Sobre la tierra del campo de fútbol también estaba el subteniente Navarro, encargado de la cría de las aves.
«El entrenamiento a que las sometemos consiste en que vean que el palomar es el único sitio donde son felices. Y el ejercicio consiste en ir alejándonos poco a poco del palomar. Al principio, lo hacemos alrededor, después nos vamos a cinco kilómetros y vamos subiendo las distancias.
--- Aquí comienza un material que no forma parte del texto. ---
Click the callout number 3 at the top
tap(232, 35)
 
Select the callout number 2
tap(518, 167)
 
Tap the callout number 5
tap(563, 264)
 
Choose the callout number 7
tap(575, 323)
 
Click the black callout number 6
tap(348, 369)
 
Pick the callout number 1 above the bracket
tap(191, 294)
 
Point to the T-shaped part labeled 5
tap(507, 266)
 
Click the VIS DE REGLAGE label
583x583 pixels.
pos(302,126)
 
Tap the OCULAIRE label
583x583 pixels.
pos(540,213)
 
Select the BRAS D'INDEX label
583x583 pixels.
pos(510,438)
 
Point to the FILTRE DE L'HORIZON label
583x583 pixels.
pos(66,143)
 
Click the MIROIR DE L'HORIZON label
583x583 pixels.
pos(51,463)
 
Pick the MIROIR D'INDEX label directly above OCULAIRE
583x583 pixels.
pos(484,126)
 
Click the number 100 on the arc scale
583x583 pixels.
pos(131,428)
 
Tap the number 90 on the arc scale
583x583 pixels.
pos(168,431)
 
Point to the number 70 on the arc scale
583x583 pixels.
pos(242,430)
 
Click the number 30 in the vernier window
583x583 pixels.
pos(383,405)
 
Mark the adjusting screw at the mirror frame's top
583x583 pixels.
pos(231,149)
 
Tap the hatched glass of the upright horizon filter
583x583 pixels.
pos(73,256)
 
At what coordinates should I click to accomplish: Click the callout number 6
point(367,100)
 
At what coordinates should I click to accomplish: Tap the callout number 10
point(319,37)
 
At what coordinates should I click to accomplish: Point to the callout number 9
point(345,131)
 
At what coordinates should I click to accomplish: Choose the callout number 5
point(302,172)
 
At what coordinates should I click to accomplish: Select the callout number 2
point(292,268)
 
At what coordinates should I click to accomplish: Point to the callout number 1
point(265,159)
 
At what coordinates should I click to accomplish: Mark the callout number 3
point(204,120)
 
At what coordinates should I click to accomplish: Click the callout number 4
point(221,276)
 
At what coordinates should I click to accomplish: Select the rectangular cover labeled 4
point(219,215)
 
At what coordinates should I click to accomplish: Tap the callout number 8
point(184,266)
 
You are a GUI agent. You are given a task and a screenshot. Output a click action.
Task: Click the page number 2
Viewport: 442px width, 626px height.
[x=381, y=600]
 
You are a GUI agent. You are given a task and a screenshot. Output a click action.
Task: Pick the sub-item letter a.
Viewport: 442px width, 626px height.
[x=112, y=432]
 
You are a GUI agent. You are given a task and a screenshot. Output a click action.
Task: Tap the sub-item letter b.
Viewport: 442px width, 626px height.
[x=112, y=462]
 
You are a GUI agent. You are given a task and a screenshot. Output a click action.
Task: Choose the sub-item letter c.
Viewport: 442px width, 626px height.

Durante el primer año llegamos a 200 kilómetros y a partir del segundo año alcanzan los mil kilómetros en un día», relata el subteniente, quien resume esta práctica en una sola frase: «La paloma siempre va». La historia deja como legado algunos «chascarrillos», en términos del teniente Ordas, aparejados a las palomas mensajeras.
«Se dice que la familia Rothschild, de Inglaterra, se hizo rica porque se enteró de la subida de acciones antes que todo los demás por medio de una paloma mensajera», narra.
«Hasta primeros del sigo XX, en Francia, la forma que había para transmitir el número de la lotería nacional era a través de paloma mensajera», recuerda.
Tras echar un vistazo al pasado, Ordas vuelve al presente, donde las palomas mensajeras también han desempeñado un importante papel. «Los americanos se llevaron tres mil palomas mensajeras a la primera guerra del Golfo porque sabían que los rusos las habían utilizado en Afganistán».
«Es un medio natural de transmisión, que es muy fiable. Lo que pasa es que no deja de ser un medio arcaico, romántico o natural», relata el oficial de Comunicación de la Plana Mayor del Mando de Transmisiones.